[Collection entries]
───

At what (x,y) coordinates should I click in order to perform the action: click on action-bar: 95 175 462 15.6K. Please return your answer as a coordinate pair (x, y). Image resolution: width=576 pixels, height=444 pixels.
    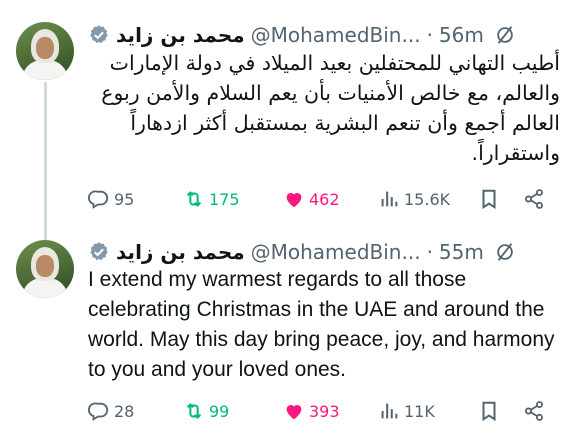
    Looking at the image, I should click on (323, 199).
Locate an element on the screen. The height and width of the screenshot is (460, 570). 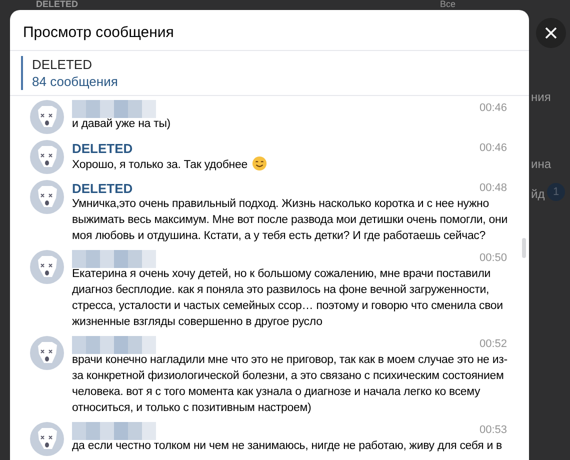
message-text: да если честно толком ни чем не занимаюсь, нигде не работаю, живу для себя и в is located at coordinates (288, 446).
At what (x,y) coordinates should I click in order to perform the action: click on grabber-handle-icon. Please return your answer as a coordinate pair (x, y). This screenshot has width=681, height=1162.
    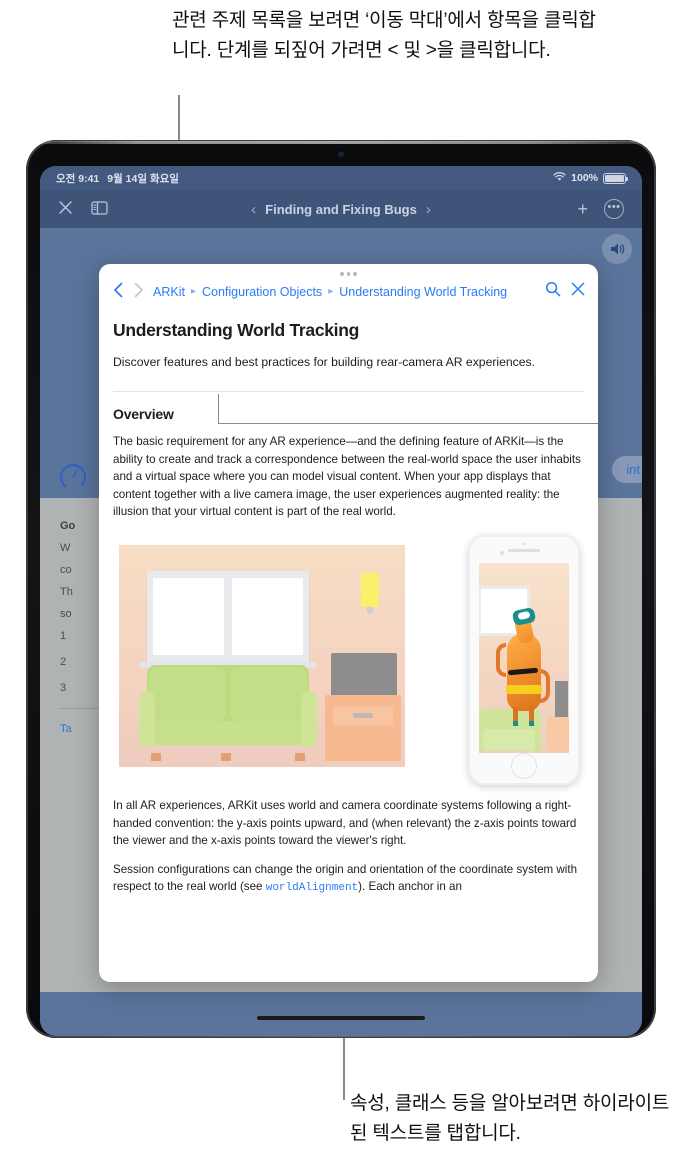
    Looking at the image, I should click on (348, 272).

───

ABOUT THIS TASK: Reproduce every one of the entries above word for word, leaving out the pictures.

RESULT OF THE TASK:
At what (x,y) coordinates should I click in order to perform the action: click on action-bar: 95 175 462 15.6K. Please return your answer as a coordinate pair (x, y). Image resolution: width=576 pixels, height=444 pixels.
    Looking at the image, I should click on (323, 199).
Locate an element on the screen. The height and width of the screenshot is (460, 570). 
message-text: да если честно толком ни чем не занимаюсь, нигде не работаю, живу для себя и в is located at coordinates (288, 446).
At what (x,y) coordinates should I click in order to perform the action: click on grabber-handle-icon. Please return your answer as a coordinate pair (x, y). This screenshot has width=681, height=1162.
    Looking at the image, I should click on (348, 272).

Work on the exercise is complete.